◆ **Task goal**: Beneath this line are the data; copy exactly the part of them that opens with the line containing "Click the stacked cubes sidebar icon" and closes with the line containing "Task: Open the English", and only that part.

◆ **Entries provided**:
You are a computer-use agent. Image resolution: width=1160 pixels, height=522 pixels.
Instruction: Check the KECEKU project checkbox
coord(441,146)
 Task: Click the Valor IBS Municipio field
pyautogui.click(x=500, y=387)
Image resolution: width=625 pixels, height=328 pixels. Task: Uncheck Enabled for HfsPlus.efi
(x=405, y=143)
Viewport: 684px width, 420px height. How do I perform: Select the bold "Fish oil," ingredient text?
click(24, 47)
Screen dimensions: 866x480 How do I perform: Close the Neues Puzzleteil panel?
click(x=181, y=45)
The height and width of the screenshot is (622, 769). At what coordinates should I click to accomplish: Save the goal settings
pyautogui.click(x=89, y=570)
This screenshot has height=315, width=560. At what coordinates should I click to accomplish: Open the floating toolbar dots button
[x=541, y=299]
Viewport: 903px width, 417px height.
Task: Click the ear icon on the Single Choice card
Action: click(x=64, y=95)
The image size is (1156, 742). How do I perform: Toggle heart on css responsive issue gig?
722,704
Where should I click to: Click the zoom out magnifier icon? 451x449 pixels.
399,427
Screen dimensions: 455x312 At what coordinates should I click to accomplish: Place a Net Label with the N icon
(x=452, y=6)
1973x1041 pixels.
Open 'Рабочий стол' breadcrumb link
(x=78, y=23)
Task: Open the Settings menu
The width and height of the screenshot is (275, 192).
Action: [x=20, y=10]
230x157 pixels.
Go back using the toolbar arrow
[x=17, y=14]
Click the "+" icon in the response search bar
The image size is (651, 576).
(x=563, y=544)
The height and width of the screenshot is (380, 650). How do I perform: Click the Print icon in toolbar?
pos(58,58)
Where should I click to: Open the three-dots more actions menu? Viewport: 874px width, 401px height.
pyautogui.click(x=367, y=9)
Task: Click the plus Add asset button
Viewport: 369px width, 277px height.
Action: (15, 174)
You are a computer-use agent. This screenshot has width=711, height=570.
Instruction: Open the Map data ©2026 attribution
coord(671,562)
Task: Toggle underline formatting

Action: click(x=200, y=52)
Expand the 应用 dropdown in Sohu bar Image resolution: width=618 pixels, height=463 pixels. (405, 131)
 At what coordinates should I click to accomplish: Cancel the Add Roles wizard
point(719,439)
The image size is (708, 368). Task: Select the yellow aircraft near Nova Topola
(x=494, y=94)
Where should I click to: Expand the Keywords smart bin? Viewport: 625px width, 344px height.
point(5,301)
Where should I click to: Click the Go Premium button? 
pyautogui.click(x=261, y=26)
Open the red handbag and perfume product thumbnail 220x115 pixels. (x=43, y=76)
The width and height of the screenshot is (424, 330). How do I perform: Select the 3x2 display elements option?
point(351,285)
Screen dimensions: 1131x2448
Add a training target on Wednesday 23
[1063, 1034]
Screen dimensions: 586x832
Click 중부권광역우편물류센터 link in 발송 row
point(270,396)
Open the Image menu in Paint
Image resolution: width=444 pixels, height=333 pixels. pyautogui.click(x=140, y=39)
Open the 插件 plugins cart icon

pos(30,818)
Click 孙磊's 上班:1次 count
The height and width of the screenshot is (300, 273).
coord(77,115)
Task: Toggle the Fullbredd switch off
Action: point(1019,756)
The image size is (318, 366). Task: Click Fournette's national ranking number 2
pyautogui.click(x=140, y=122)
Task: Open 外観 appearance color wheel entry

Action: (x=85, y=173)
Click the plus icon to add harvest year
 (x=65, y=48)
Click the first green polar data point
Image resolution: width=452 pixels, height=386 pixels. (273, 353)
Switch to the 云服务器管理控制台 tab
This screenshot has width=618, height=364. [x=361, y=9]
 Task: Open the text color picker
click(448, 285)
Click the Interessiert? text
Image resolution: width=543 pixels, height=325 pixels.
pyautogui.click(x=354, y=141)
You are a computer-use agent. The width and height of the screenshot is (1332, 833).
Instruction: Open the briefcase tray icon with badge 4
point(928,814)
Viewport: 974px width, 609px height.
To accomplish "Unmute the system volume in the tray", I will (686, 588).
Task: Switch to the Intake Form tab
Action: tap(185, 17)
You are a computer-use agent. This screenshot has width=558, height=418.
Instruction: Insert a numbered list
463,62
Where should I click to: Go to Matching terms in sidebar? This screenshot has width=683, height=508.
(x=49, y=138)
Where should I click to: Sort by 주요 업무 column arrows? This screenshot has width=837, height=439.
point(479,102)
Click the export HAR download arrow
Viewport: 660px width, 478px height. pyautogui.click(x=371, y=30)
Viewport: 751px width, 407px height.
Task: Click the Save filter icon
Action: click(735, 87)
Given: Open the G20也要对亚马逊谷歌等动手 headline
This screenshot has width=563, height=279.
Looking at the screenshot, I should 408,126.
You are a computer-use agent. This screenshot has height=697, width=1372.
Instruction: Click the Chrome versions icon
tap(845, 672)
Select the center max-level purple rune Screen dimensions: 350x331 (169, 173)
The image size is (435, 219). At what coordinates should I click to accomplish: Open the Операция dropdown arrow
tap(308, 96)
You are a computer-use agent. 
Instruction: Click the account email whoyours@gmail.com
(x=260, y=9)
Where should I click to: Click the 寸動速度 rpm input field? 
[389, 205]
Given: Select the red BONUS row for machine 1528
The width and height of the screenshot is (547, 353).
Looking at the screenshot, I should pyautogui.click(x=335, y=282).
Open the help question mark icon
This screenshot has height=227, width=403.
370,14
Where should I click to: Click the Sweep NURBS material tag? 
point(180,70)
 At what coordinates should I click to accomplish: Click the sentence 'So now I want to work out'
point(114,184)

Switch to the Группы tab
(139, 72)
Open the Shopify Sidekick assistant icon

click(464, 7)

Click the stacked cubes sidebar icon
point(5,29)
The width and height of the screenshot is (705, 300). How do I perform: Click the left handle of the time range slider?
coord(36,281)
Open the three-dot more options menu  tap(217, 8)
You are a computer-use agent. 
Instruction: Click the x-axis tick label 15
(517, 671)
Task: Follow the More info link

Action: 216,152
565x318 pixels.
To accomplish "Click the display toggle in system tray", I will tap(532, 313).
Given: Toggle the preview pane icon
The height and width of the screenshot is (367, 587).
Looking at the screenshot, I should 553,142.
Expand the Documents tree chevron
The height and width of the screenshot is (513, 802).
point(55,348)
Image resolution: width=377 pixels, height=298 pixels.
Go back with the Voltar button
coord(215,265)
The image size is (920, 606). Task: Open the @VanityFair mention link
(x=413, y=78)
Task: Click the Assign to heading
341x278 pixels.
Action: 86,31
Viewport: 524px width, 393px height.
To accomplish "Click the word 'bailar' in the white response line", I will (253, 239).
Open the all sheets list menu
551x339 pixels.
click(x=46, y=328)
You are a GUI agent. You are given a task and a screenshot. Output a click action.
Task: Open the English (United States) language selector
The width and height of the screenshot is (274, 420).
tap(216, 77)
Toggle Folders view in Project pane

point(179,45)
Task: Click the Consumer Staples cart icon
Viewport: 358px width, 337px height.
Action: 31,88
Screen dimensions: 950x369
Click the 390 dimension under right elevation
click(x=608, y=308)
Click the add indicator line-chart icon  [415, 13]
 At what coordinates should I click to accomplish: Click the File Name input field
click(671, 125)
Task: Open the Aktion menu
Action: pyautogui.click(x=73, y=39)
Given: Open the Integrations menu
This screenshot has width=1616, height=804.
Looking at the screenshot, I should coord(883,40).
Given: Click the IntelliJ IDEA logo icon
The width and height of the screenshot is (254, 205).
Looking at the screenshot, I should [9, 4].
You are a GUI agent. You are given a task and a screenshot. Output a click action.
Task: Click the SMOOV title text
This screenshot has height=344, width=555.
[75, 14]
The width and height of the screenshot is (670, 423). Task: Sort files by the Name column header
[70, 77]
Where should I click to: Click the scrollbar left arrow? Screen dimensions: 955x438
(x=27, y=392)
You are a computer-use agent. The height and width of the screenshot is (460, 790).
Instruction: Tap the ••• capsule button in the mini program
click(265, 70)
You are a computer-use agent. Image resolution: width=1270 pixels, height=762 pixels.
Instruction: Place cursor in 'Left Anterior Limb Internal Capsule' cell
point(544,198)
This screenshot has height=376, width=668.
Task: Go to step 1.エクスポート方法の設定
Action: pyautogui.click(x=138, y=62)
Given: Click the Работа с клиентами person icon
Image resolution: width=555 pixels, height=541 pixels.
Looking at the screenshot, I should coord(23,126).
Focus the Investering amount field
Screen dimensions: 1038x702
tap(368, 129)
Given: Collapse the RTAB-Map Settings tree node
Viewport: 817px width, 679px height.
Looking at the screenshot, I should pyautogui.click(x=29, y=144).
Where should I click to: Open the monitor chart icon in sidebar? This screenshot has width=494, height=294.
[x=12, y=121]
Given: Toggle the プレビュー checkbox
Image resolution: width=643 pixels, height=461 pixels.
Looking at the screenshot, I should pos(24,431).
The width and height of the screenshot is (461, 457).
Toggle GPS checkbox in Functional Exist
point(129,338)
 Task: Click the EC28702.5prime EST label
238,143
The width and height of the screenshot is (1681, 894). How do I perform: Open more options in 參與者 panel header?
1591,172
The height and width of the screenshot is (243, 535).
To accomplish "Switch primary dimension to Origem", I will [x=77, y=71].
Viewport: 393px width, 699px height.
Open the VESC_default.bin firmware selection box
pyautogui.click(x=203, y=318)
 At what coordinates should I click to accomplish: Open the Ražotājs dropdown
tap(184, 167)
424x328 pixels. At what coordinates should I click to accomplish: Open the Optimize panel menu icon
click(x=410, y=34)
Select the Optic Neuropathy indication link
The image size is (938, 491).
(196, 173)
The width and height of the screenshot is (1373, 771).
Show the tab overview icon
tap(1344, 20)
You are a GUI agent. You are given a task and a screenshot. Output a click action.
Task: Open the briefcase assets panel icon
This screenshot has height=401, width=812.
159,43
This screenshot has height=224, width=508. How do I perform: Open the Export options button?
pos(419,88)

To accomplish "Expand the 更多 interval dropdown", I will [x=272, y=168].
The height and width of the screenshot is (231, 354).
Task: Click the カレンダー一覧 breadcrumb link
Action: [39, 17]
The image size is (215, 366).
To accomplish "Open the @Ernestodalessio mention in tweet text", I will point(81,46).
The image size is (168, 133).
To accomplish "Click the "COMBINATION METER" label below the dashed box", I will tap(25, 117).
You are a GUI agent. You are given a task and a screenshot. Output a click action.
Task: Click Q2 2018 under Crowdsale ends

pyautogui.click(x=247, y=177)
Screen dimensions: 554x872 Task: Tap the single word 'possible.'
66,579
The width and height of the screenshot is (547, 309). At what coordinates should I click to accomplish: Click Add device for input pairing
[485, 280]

◆ **Response**:
Click the stacked cubes sidebar icon
point(5,29)
The width and height of the screenshot is (705, 300). How do I perform: Click the left handle of the time range slider?
coord(36,281)
Open the three-dot more options menu  tap(217, 8)
You are a computer-use agent. 
Instruction: Click the x-axis tick label 15
(517, 671)
Task: Follow the More info link

Action: 216,152
565x318 pixels.
To accomplish "Click the display toggle in system tray", I will tap(532, 313).
Given: Toggle the preview pane icon
The height and width of the screenshot is (367, 587).
Looking at the screenshot, I should 553,142.
Expand the Documents tree chevron
The height and width of the screenshot is (513, 802).
point(55,348)
Image resolution: width=377 pixels, height=298 pixels.
Go back with the Voltar button
coord(215,265)
The image size is (920, 606). Task: Open the @VanityFair mention link
(x=413, y=78)
Task: Click the Assign to heading
341x278 pixels.
Action: 86,31
Viewport: 524px width, 393px height.
To accomplish "Click the word 'bailar' in the white response line", I will (253, 239).
Open the all sheets list menu
551x339 pixels.
click(x=46, y=328)
You are a GUI agent. You are given a task and a screenshot. Output a click action.
Task: Open the English (United States) language selector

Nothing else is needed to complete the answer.